After their meet-cute, Dunst and Bloom bond over a long night of phone calls. At Dunst’s apartment, the word “Charm” is literally superimposed above her bed. In her bathroom, we see her prancing around in gym shorts. Herewith, a shout-out to the underwear dance-off with Hulk in Eternal Sunshine of the Spotless Mind.
She’s listening to Ryan Adams. Cool. We later see her packing Adams’s Love Is Hell in her suitcase, along with Jupiters Darling, a latter-day effort by Crowe’s then-wife Nancy Wilson’s band Heart. SMH.
She has to say stuff like, “I think I’ve been asleep most of my life.” This is not an easy gig. I feel for her.
As for Bloom: His British accent keep threatening to poke out. He’s a little too assured in his inevitable victory. But against my better instincts, I kind of liked him too. Watch him frolic through urn shopping; watch him stumble through graveyards! Learn to love him as he learns to love himself! And feel good about the fact that it could have been Ashton Kutcher.
Back in Elizabethtown, the extended Southern family spills out. Paul Schneider is wonderful as cousin Jessie, still pining over his failed old band Ruckus, still beautifully rocking sideburns that tuck under his chin. Loudon Wainwright is here briefly, but welcome as always.
And — oh god! Ahh! That’s Aunt Paula Deen! [Tugs at collar, doesn’t make eye contact.] Hello, uh, Aunt Paula Deen.
Oh, Bruce McGill (forever my man, because of MacGyver): much better.
They’re rambunctious, big scenes with the family. They’re actually quite nice.

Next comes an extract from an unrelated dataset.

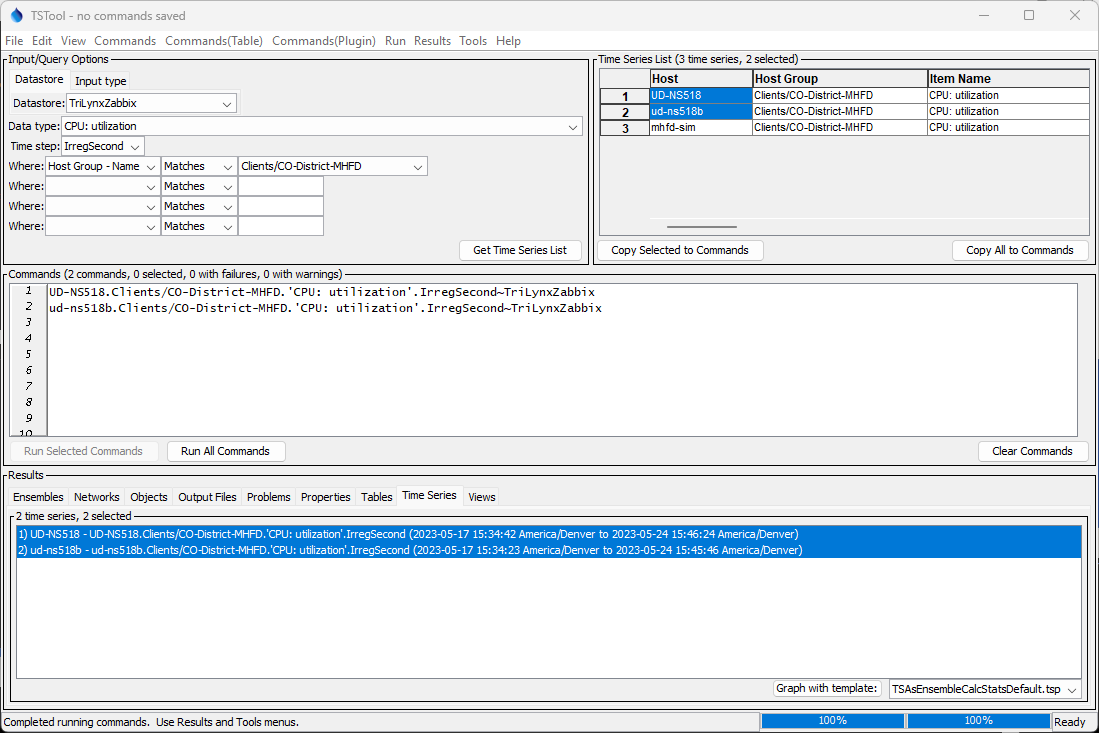Open the Data type dropdown showing CPU: utilization
The image size is (1099, 733).
[572, 126]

There’s a lot more. Snipped-down running time and all, this thing still goes over two hours. Bloom and Dunst keep bumping into each other and then running away, for no particularly good reason. They say boatloads of stupid shit.
“You’re kind of great, Claire”
“We’re the substitute people.”
“I’m not used to girls like you.”
They touch noses, or faces maybe. They eventually do sex.

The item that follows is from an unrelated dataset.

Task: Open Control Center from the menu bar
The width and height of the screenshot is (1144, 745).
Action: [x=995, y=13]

Susan Sarandon shows up in Elizabethtown and redeems herself with the in-laws who hated her by tap-dancing at the memorial. Turns out all you gotta do to finally win love is kill it at a funeral.

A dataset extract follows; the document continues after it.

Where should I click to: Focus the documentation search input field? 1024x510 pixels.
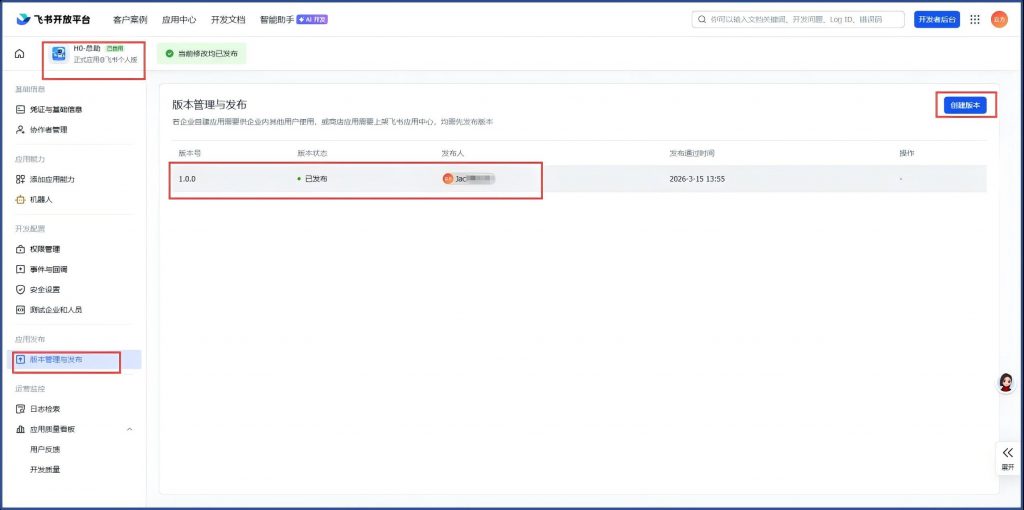coord(800,19)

Ruckus plays “Freebird,” totally shreds, then a giant papier-mâché bird catches on fire. Judy Greer finds rebirth in the showering of the emergency sprinklers.
Bloom takes off again, with a preposterously detailed road map — with accompanying original photography and musical cues! — for the trip Dunst always wanted him to take, or something. It’s insulting, really: She does all this work and she doesn’t get to come along?! In Almost Famous, William Miller has his life changed when his sister gifts him her records, and I think Crowe was going for something similar here. But that shit made real-world sense. People are nice to each other sometimes, especially if they are related to each other. “Plan an elaborate road trip that you don’t even get to go on” nice? I don’t know, man.
Still, the road trip: It’s a montage with music selected by Cameron Crowe! Of course it’s highly enjoyable.
And then they meet each other at a farmers market, and then they kiss.
There is an obvious course correction whenever you see something that everyone has already decided is crap. If you are told over and over that it’s schmaltzy, you will find it at least a little moving, just to be a jerk. I’m sure that if common consensus over Elizabethtown were that it was a lovely, respectful adult drama, I would be the first in line to call it dumb pap.
So, maybe it’s just natural contrarianism, but 10 years later, I couldn’t hate too much on the Manic Pixie Dream Girl and the Ryan Adams and the heart-swelling, calculated sentimentality. This is a mid-level Cameron Crowe impersonation, which happens to have been done by Cameron Crowe.
I think what I’m trying to say is that it’s almost the 10th anniversary of Elizabethtown. Cameron Crowe has a new movie out! Let’s celebrate it all with sincerity.
Now strap on those Späsmoticas and give your dad a call.